▸ TO-DO LIST:
1 - Show every line of the records that contains the string "This", matching case exactly.
2 - Extend the text on mortgage loan options, picking up after its final line.

▸ SOURCE DOCUMENT:

We don't see many of these loans today because consumers are offered better options today, the 3, 5, 7 Year ARMs are much easier on borrowers.  Even without much of a down payment, folks have several years in which to adjust to the new mortgage payments before they are faced with an increase in mortgage payment.  Unless a home owner takes a 3, 5, 7 year nap, these higher payments do not come about suddenly.  The loans take time to balloon and come due or convert to a shorter term loan with a higher payment.  Many of the home buyers who use these loans have very high incomes and low savings.  The mortgage interest deduction is a prime motivator for home buyers. 

WHAT ABOUT THE PAYMENT OPTION ARMS?
What about them?  They are not new.  We were using the Great Western program with 3 payment options back in the late 1980s and early 1990s with 40 year amortizations.  I used this loan when I purchased a property in 1990.  Great loan.  The negative amortization is an OPTION, not a requirement as the media would have us believe today. The real estate media is blaming these loans on the problems that a lot of buyers are experiencing today.  I don't believe it.  I think the print media are simply using these loans to sell articles. They are NOT new.

WHAT ABOUT THE INTEREST ONLY LOANS?
What about them?  In a market where appreciation is low to modest, these folks will not have a problem refinancing out as long as they don't spend their equity.  These "interest only" First Trusts with Equity Line 2nds are very popular.  Again, as long as the borrowers make regular payments and don't borrow against their equity balance, they will not have a problem. 

WHAT ABOUT LOW DOWN PAYMENT LOANS?

▸ Word and element location data:
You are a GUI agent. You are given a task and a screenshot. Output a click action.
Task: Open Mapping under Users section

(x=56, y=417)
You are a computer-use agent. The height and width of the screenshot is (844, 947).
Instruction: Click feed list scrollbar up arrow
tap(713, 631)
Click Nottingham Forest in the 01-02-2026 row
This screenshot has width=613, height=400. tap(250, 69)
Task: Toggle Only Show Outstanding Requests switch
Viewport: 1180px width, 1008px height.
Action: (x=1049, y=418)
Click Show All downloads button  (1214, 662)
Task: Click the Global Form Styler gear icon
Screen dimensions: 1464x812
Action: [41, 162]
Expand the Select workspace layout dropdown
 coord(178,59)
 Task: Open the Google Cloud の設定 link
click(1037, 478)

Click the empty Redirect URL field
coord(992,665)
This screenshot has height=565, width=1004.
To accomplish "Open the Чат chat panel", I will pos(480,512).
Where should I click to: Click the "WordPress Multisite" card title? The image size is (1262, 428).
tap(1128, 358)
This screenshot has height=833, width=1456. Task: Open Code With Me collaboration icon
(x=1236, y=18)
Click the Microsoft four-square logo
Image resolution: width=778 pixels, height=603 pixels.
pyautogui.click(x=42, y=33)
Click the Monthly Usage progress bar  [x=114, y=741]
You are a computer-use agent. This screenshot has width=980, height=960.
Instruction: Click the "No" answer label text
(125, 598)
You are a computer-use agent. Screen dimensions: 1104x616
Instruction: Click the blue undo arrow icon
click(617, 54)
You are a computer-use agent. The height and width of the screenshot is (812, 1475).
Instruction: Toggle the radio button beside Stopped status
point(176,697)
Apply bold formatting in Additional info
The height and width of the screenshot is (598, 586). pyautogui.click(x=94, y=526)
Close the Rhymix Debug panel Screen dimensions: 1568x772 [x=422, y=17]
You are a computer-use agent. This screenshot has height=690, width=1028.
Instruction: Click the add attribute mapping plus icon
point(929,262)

▸ ANSWERS BY TASK:
1 -
This screenshot has width=613, height=400. tap(250, 69)
This screenshot has height=565, width=1004.
This screenshot has height=833, width=1456. Task: Open Code With Me collaboration icon
You are a computer-use agent. This screenshot has width=980, height=960.
You are a computer-use agent. This screenshot has height=690, width=1028.

2 -
What about them?  Traditionally, lenders have been protected by requiring a down payment of 10%, 20% and financing the balance for 20-30 years.  However, unless a family is moving up and selling a home that has equity, it's very difficult for buyers to save sufficient cash for high down payments.  However, as long as payments are budgeted and made timely, there is no risk to the family's financial health.

DON'T SPEND THE EQUITY
Folks get in trouble by borrowing against equity to pay for consumer goods, automobiles, luxury items that are not deductible.  If, when the home loan was originated, the borrowers lenders ran ratios to tell these borrowers what could happen if they "spent their equity", perhaps fewer home owners would use home equity to buy vehicles and other discretionary goods and services. 

                               Taking a vacation

NO PROBLEM, HONEY, WE CAN PAY FOR THE TRIP TO THE BEACH FROM OUR HOME EQUITY LINE.

NOT MAKING PAYMENTS TIMELY
If I've heard it once, I've heard it a thousand times.  "If your payment is received more than 15 days late, there is a 5% late payment penalty".  STOP SAYING THAT! !  A better statement would be.  Make your mortgage payments on or before the due date.  Once you are one day late, the clock is running.  Where do people get the idea that there is a "grace period"?  There is a due date by which your payment should be received by the mortgage company.  This is responsible budgeting.  Making payments after the due date is inviting disaster and evidence of irresponsibility.  The borrower who pays their mortgage payment every month on the 28th and pays the late penalty is on the way to foreclosure or bankruptcy. 

DON'T BELIEVE THE MEDIA WHEN THEY ADVISE THAT YOU CAN NEGOTIATE WITH
YOUR CREDITORS. 
In theory, it is possible.  However, when you have late payments, the creditors are not interesting in negotiating.  Sure, they may give you a one month period without a payment, but, they will then raise the interest rate on your cards.  Credit card companies LOVE folks who make late payments.  It's money in the bank for them.  When credit card holders use their credit card to pay for groceries and then make the minimum payment late and pay the late fee, that is a debtor on the way to foreclosure or bankruptcy.  Media people should not be permitted to give false hope to borrowers or credit card holders.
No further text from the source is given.